An interesting (common) feature in most examples found in this paper is that comparisons are made between ABC using the (truly) sufficient statistic and ABC based on the pairwise score function, which essentially relies on the very same statistics. So the difference, when there is a difference, pertains to the choice of a different combination of the summary statistics or, somehow equivalently to the choice of a different distance function. One of the examples starts from our MA(2) toy-example in the 2012 survey in Statistics and Computing. The composite likelihood is then based on the consecutive triplet marginal densities. As shown by the picture below, the composite version improves to some extent upon the original ABC solution using three autocorrelations.

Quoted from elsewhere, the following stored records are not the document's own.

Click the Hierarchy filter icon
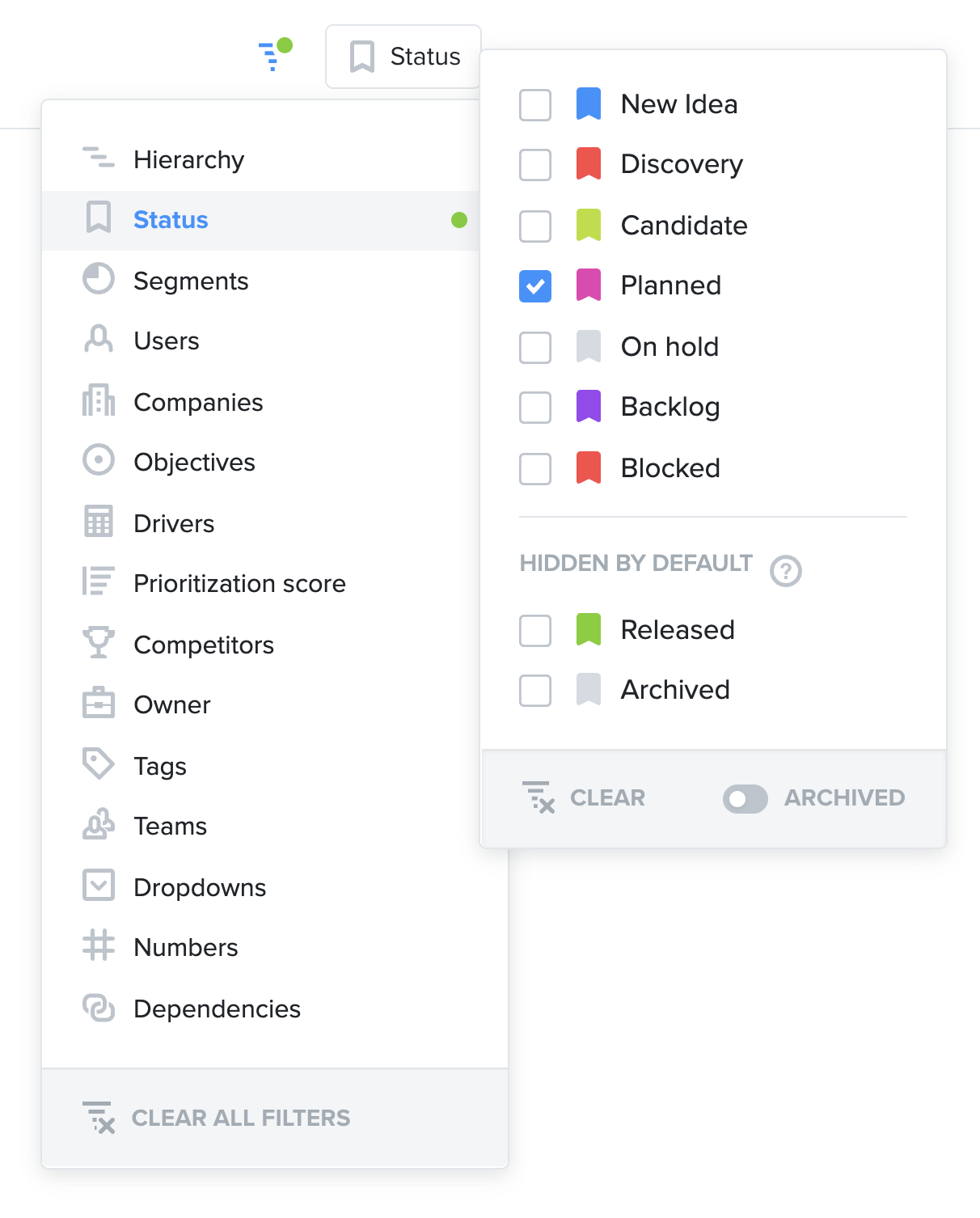The width and height of the screenshot is (980, 1218). (x=99, y=158)
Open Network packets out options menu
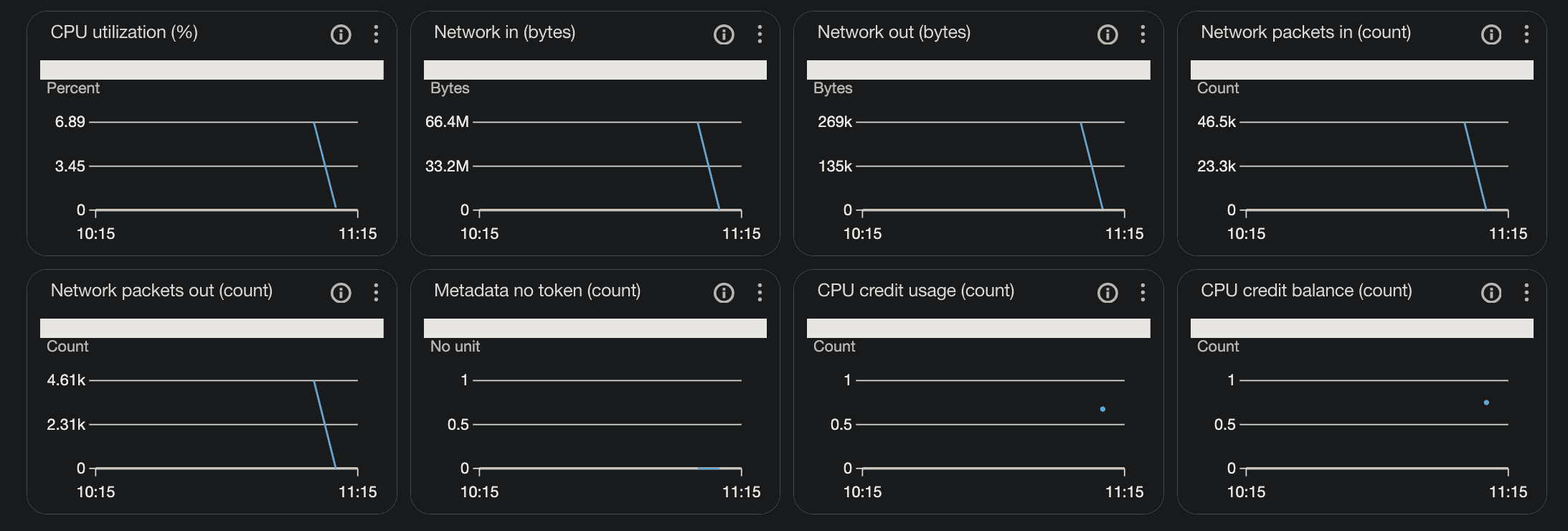 tap(376, 293)
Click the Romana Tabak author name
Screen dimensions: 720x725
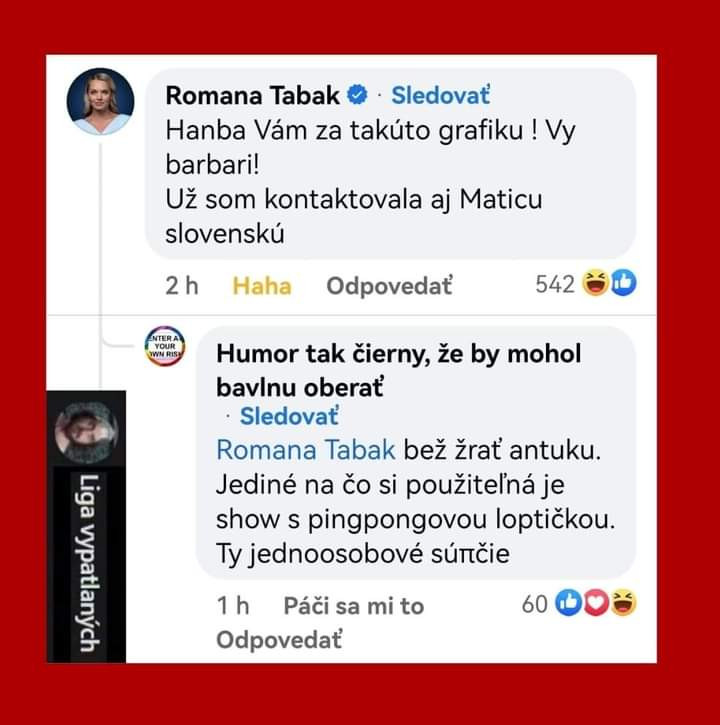(252, 95)
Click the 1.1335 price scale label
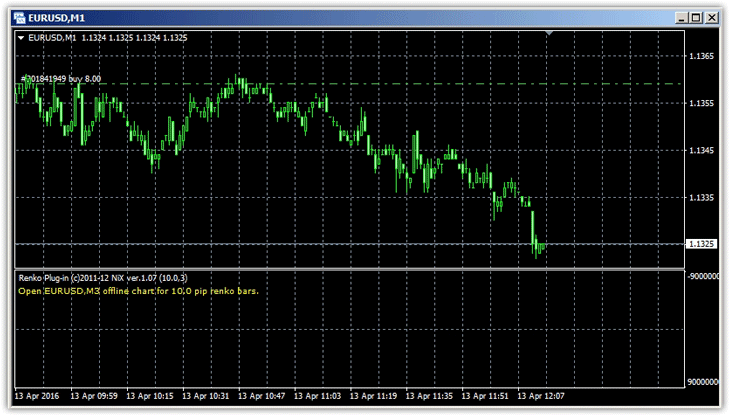This screenshot has height=415, width=729. [x=701, y=198]
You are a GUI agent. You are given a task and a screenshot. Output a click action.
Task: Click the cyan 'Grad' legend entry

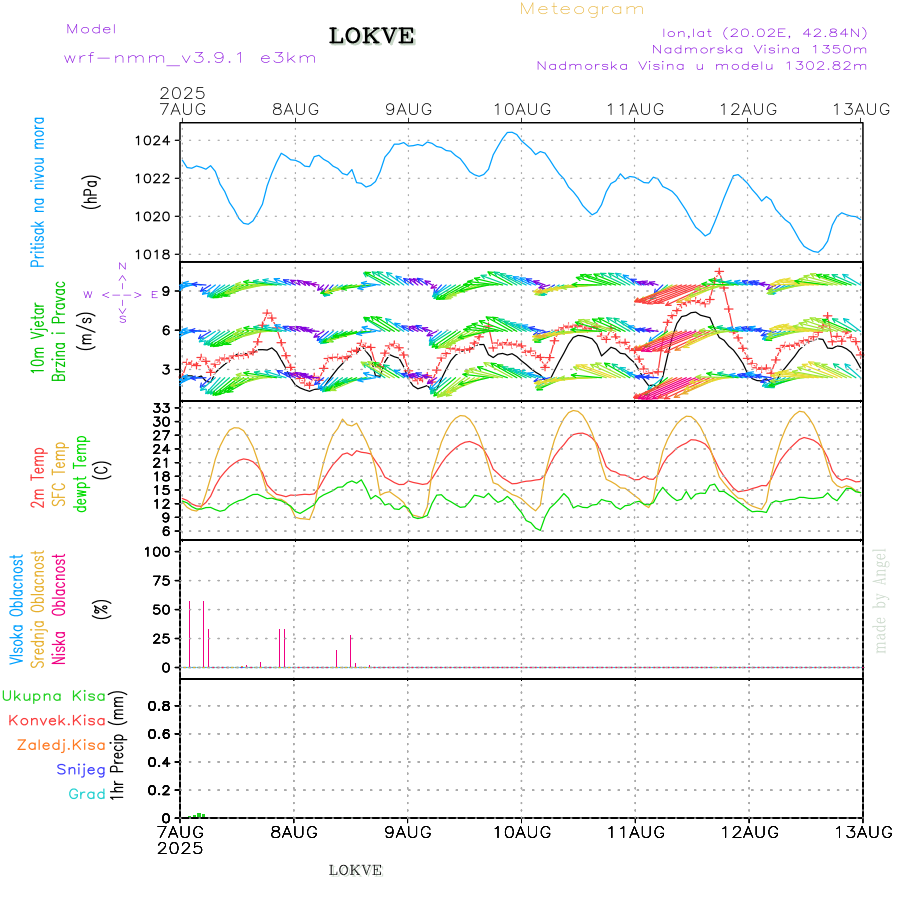(87, 794)
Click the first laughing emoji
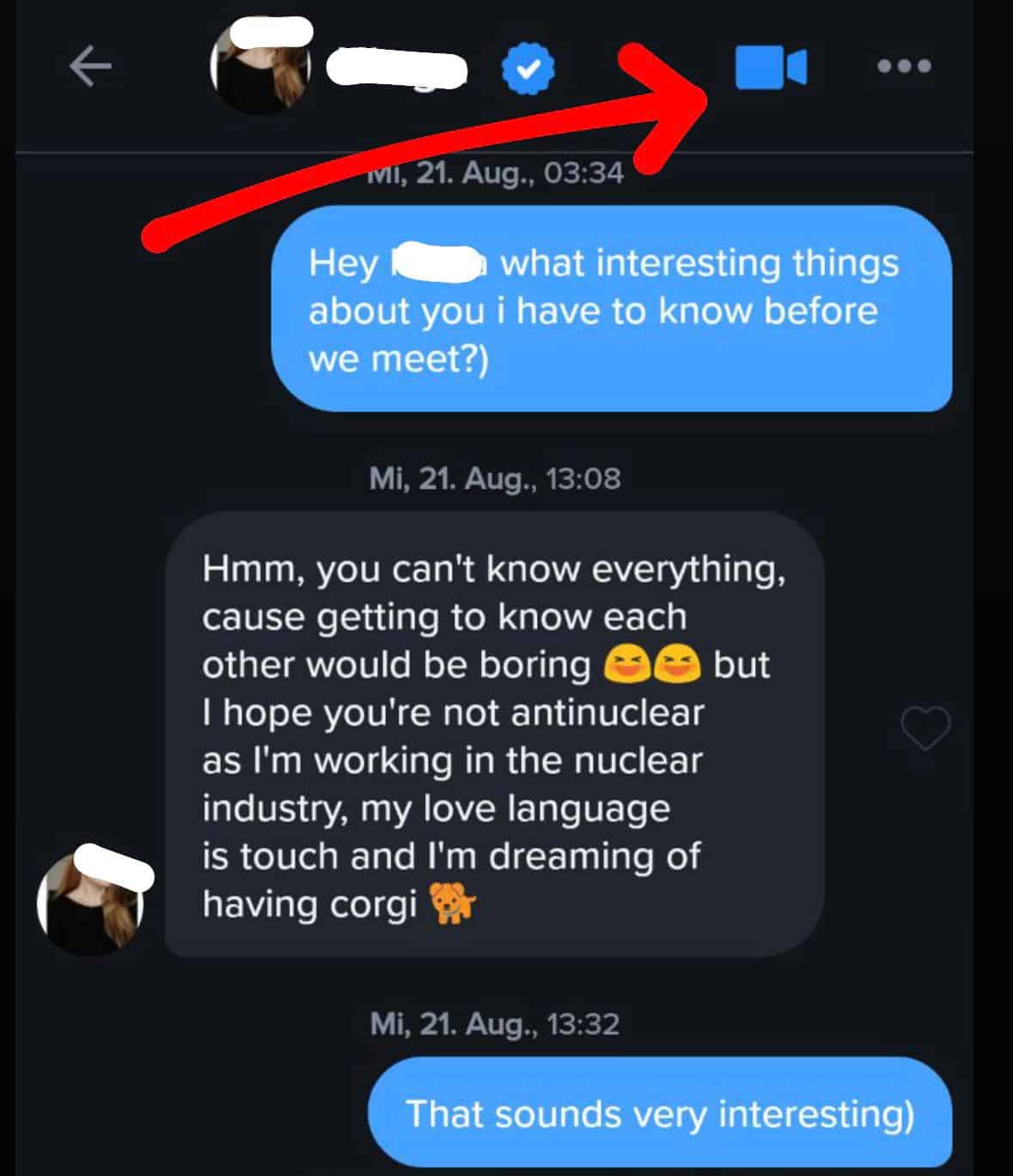This screenshot has width=1013, height=1176. click(626, 665)
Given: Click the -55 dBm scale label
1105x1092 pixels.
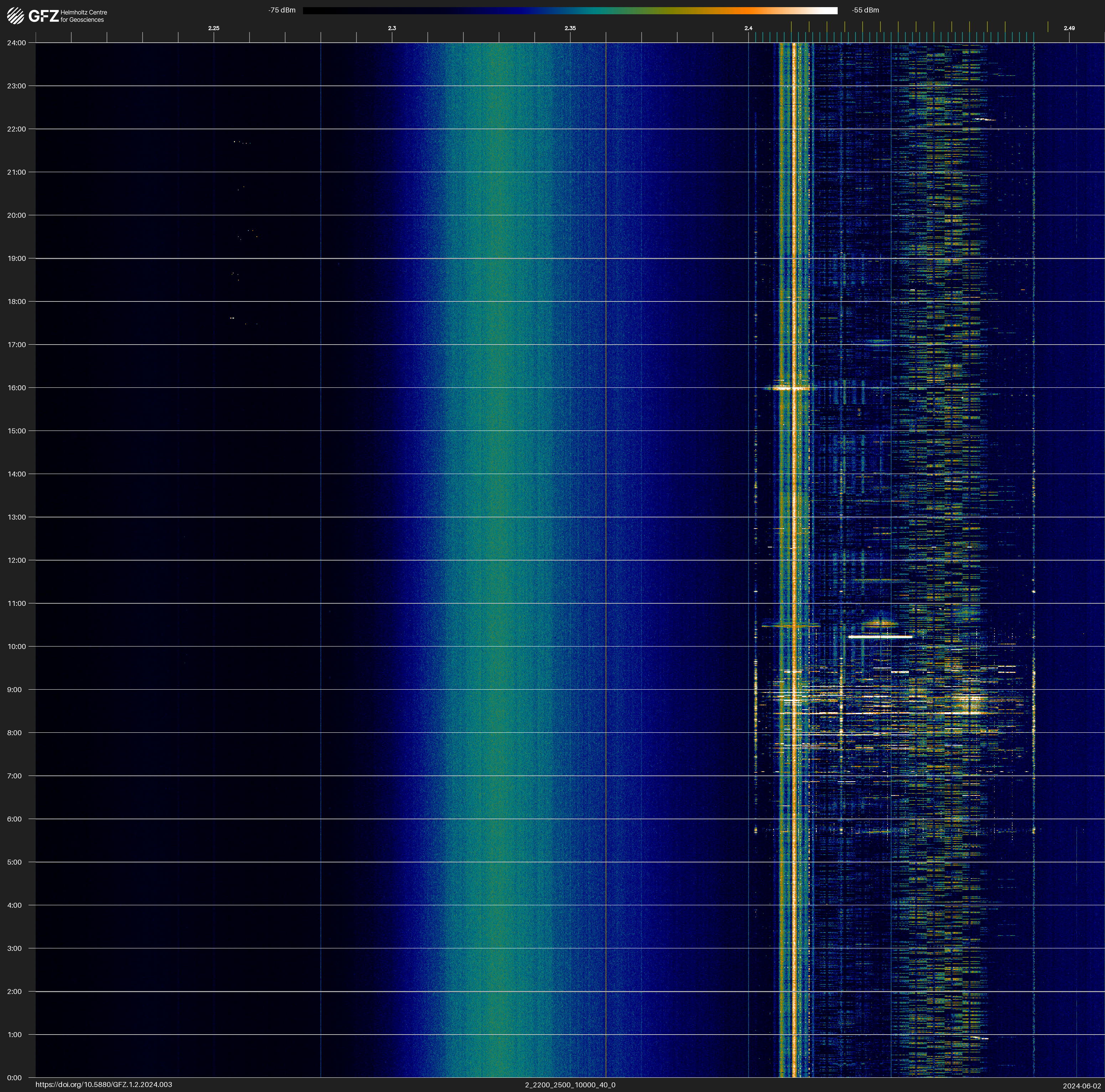Looking at the screenshot, I should pyautogui.click(x=865, y=10).
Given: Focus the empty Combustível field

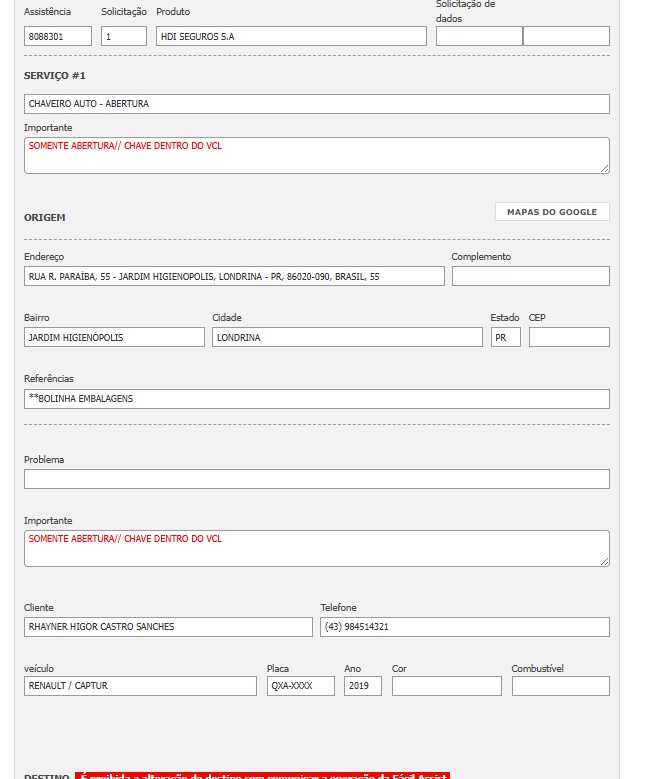Looking at the screenshot, I should tap(560, 686).
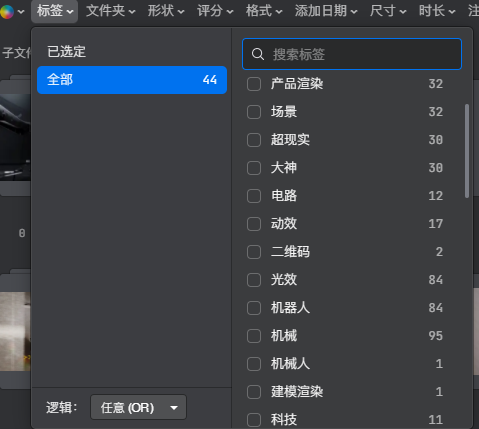Select the 全部 selected-tags entry
Screen dimensions: 479x429
coord(132,80)
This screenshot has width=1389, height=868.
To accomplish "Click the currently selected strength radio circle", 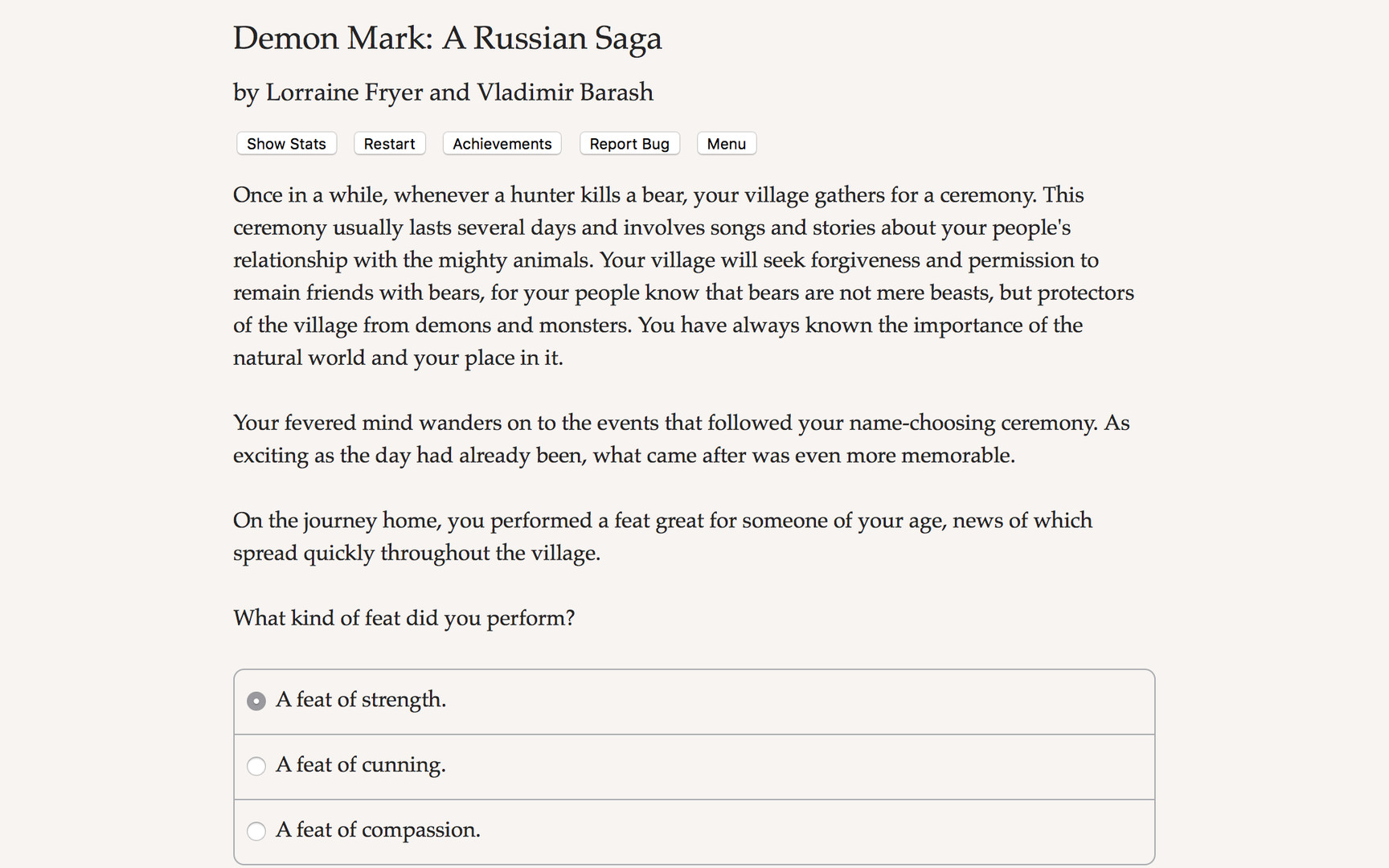I will [256, 701].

A suggestion I would have about a refinement of the proposed method deals with the distance utilised in the paper, namely the sum of the absolute differences between the statistics. Indeed, this sum is not scaled at all, neither for regular ABC nor for composite ABC, while the composite likelihood perspective provides in addition to the score a natural metric through the matrix A(θ) [defined on page 12]. So I would suggest comparing the performances of the methods using instead this rescaling since, in my opinion and in contrast with a remark on page 13, it is relevant in some (many?) settings where the amount of information brought by the composite model widely varies from one parameter to the next.
December 12, 2013 at 6:13 pm
There is also this paper that uses the scores of an auxiliary model as summary statistics in ABC: http://ect-pigorsch.mee.uni-bonn.de/data/research/papers/Approximate_Bayesian_Computation_with_Indirect_Summary_Statistics.pdf
December 12, 2013 at 11:06 am
Christian, thanks for the suggestion. In theory, for ε small enough also the unscaled composite score will be fine. In practice, however, we believe you are right, although the rescaling should be done with J(θ), which is the variance of the composite score, and not with A(θ).
By the way, when J(θ) is unavailable, since we only need it evaluated at the composite MLE, we can easily estimate it by Monte Carlo.
December 12, 2013 at 10:46 am
I recall at ABCinRome a talk by Gael Martin, also using the score function as a summary statistic for ABC: slides at https://docs.google.com/file/d/0B9xD_hvlHiyeakRsazZ4ZmhKLWc/edit
December 12, 2013 at 11:13 am
Yes I remember Geal Martin’s talk. We also had a poster at ABCinRome on this topic:
Click to access poster_ABC2013.pdf
December 12, 2013 at 12:27 pm
Thanks Umberto, I am also working with Gael on this approach.